> ASSIGNMENT
Below is a set of entries. Reproduce exactly the lines from the one containing "Open Spotlight search" through the end, both included.

> RECORDS FOR THE TASK
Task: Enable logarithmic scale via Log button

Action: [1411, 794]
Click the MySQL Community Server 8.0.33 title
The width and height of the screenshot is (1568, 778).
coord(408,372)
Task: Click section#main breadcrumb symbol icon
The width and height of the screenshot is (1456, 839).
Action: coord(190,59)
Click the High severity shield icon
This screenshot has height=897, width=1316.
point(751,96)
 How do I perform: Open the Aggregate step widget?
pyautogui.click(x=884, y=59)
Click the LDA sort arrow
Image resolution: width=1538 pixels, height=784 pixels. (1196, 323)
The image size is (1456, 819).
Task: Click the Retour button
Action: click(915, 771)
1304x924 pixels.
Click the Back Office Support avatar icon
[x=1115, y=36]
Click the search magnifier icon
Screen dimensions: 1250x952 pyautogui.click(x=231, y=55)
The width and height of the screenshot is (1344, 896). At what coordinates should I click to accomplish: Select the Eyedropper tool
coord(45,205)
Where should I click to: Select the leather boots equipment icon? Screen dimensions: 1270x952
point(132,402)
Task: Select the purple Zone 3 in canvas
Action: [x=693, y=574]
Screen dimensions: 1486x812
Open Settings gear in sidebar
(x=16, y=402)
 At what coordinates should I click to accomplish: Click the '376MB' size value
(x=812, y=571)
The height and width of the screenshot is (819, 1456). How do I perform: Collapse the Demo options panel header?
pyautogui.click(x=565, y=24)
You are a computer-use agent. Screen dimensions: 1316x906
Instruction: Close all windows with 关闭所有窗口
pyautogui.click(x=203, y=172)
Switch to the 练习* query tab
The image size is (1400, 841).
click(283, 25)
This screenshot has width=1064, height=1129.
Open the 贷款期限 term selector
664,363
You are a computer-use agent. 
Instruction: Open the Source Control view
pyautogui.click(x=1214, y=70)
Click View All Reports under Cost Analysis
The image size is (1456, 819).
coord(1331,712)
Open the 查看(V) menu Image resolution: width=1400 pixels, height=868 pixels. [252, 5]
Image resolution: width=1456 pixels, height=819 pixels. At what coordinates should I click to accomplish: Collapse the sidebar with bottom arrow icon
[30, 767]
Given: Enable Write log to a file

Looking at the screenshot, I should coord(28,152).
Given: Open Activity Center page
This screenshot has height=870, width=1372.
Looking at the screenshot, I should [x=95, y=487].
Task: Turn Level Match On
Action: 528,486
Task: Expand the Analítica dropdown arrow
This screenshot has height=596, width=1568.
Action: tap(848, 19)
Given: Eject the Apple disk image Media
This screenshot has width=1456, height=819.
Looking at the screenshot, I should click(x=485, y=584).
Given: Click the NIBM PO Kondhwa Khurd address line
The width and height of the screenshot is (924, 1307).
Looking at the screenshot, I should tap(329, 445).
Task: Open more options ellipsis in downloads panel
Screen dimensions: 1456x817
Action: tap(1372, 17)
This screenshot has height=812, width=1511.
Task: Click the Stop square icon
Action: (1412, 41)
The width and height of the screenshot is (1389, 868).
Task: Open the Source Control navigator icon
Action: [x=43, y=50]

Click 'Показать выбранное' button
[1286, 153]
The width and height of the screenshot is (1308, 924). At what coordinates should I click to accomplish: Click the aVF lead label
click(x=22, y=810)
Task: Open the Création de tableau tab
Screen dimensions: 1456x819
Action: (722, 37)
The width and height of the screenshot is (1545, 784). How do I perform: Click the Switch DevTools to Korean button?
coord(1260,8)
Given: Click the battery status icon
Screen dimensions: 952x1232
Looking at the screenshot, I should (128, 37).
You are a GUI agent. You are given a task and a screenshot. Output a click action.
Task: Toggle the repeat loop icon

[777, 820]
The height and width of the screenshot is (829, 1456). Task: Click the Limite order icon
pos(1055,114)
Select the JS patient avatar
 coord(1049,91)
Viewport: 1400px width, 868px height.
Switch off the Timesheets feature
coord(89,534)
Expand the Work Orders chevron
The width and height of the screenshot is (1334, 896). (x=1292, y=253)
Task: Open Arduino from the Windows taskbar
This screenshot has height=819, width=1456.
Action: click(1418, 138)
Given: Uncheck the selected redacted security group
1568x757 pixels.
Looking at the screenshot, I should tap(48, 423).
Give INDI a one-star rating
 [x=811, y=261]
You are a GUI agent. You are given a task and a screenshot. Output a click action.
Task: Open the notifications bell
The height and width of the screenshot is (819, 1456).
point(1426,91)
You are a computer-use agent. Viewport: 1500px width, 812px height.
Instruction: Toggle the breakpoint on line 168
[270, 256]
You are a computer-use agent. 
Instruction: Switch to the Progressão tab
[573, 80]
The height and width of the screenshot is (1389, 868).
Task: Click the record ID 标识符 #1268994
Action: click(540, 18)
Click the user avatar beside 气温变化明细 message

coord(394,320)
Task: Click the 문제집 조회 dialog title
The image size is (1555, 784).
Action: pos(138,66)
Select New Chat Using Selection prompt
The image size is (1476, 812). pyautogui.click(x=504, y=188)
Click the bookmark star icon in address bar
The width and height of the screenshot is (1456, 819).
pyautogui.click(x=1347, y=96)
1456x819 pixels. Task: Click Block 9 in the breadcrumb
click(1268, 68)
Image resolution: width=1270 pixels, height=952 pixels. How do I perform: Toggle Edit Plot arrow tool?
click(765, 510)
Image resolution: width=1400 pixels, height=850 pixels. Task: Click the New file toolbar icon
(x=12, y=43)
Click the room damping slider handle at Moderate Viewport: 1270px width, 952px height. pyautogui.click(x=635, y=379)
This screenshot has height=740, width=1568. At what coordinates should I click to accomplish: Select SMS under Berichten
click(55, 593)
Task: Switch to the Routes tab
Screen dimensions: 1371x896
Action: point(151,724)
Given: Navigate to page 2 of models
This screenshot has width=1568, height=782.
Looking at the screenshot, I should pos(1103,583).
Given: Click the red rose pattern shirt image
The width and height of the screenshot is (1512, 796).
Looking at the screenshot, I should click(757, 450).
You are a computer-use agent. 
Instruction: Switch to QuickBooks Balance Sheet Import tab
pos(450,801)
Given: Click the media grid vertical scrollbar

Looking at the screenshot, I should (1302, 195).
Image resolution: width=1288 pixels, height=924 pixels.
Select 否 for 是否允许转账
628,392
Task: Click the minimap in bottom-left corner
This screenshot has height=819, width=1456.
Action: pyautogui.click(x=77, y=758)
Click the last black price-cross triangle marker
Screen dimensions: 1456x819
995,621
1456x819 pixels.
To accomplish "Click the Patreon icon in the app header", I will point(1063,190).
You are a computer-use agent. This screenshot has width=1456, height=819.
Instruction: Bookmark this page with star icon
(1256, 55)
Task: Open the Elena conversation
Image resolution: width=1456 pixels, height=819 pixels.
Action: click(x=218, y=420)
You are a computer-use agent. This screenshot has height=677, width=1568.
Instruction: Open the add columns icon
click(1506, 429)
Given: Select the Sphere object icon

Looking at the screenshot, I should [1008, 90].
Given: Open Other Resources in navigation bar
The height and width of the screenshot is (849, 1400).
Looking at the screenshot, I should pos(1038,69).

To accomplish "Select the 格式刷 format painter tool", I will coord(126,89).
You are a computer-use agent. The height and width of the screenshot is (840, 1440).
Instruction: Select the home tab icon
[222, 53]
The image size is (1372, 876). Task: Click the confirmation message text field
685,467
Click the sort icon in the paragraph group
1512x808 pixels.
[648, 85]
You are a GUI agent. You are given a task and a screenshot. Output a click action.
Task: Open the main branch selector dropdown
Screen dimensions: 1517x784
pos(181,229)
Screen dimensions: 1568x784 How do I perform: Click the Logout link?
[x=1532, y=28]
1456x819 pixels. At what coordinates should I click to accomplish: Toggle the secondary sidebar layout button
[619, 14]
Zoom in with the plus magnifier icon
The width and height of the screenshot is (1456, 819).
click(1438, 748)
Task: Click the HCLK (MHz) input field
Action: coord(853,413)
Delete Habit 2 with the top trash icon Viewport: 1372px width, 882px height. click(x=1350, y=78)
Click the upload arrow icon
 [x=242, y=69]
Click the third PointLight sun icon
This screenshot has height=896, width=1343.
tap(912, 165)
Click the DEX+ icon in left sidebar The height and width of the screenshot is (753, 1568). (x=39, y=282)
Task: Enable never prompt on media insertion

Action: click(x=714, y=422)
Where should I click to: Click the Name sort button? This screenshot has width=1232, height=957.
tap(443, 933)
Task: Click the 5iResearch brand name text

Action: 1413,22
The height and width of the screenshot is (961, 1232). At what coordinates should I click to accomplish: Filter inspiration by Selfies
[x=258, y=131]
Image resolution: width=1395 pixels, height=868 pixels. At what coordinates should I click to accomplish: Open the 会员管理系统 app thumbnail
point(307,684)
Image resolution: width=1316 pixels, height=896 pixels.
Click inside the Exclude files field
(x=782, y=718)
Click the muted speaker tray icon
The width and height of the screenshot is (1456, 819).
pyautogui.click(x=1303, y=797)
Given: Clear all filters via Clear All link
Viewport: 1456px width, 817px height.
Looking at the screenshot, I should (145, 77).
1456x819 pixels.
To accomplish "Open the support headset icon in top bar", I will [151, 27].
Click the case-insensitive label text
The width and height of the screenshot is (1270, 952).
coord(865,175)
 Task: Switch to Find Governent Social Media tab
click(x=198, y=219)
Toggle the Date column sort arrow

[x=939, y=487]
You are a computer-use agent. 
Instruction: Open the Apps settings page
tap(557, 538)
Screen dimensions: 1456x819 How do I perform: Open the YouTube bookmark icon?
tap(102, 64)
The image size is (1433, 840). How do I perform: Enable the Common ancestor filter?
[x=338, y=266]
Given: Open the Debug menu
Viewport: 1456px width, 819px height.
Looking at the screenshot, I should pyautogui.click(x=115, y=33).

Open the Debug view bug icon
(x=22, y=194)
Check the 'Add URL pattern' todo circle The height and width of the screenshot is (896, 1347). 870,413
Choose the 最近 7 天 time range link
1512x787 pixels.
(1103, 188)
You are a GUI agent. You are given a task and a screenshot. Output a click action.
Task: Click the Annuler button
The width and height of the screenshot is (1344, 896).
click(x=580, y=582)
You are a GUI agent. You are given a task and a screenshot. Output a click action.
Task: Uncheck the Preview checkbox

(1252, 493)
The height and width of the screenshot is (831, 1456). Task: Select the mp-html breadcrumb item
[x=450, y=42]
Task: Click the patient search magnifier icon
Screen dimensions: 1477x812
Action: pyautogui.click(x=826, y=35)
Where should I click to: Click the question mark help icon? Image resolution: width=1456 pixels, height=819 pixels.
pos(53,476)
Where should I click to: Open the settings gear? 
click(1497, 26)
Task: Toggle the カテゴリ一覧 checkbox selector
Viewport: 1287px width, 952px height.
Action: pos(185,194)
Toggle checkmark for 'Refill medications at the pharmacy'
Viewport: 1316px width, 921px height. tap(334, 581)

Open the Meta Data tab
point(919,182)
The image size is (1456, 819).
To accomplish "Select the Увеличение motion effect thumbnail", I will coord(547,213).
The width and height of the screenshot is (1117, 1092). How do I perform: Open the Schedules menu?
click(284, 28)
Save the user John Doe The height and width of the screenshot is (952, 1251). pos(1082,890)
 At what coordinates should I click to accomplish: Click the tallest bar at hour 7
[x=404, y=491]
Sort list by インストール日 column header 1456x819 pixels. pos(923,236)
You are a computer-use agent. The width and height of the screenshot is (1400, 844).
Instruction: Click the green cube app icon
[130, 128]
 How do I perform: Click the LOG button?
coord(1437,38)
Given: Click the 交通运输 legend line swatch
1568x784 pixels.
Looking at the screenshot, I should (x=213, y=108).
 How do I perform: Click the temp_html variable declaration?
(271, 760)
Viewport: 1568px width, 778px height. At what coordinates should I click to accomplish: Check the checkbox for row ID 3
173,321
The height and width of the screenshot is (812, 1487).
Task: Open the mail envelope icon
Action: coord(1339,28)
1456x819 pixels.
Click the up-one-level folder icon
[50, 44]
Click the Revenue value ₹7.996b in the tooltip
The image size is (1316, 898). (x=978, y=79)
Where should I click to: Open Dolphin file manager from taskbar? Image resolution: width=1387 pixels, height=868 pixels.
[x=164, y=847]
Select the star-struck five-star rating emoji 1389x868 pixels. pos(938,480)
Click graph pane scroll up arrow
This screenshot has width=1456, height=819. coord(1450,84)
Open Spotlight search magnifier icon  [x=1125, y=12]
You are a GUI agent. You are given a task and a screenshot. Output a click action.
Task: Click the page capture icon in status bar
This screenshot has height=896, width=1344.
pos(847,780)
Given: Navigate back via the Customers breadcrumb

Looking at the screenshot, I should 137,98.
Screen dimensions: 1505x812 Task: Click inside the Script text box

> ANSWER TO THE PROBLEM
Open Spotlight search magnifier icon  [x=1125, y=12]
You are a GUI agent. You are given a task and a screenshot. Output a click action.
Task: Click the page capture icon in status bar
This screenshot has height=896, width=1344.
pos(847,780)
Given: Navigate back via the Customers breadcrumb

Looking at the screenshot, I should 137,98.
Screen dimensions: 1505x812 Task: Click inside the Script text box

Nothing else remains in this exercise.